Dieser Bildstock steht neben einem Gehweg zwischen einer Siedlung nahe der Kläranlage und einem Gewerbegebiet.
Auf einem Betonsockel ist der quadratische Granitpfeiler aufgesetzt, aus dem eine schmucklose Vierkantsäule herauswächst.
Im Sockel sind die Jahreszahl 1671 sowie die Beschriftung FPRP eingemeißelt.
Die Säule ist schwach abgefast, vorgekehlt wurde der quaderförmige Kopf aufgesetzt, der mit einer geöffneten, tiefen Nische ausgestattet ist.
In der Bildnische findet sich ein Ölbild, das die Hl. Dreifaltigkeit in Form eines Gnadenstuhls darstellt.

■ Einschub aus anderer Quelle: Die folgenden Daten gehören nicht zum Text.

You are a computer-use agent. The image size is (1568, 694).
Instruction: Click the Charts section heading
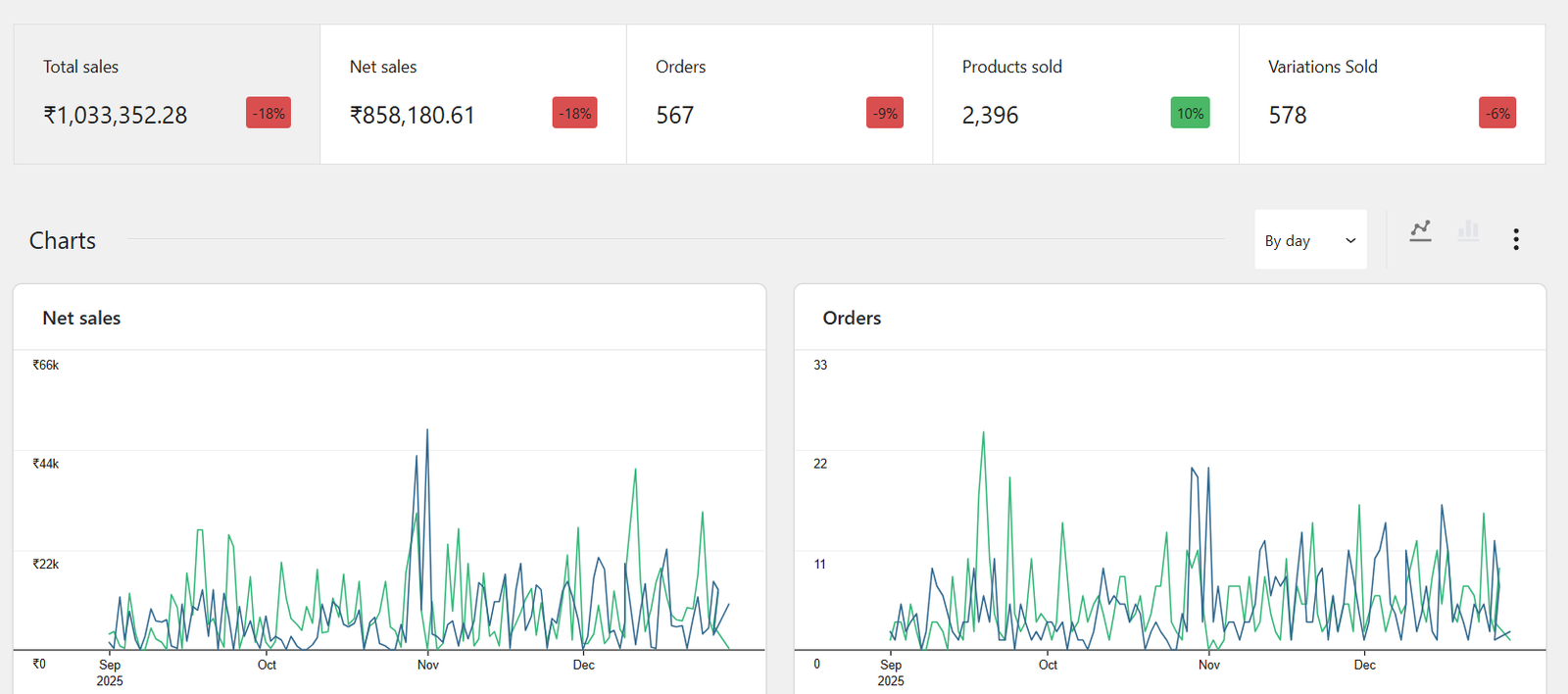pyautogui.click(x=63, y=241)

Gottvater ist dargestellt als älterer Mann mit Bart, trägt eine päpstliche Tiara (dreifache Krone) und ein rotes Gewand mit blauen Ärmeln. Das Kreuz ist nicht sichtbar,
Der Hl. Geist in Form einer Taube befindet sich unten am Bild. Umgeben ist die Szene von stilisierten Wolken. Signiert ist das Bild mit
ML für Maria Lengauer. In der Mitte blättert die Farbe leicht ab.
Im Mittelpunkt der zwei in sich verschnittenen Satteldächer wurde ein einfaches Eisenkreuz eingesetzt. Der Bildstock wurde im Jahre 1994 aufgrund des Baus eines Supermarkts um 100 Meter versetzt und renoviert.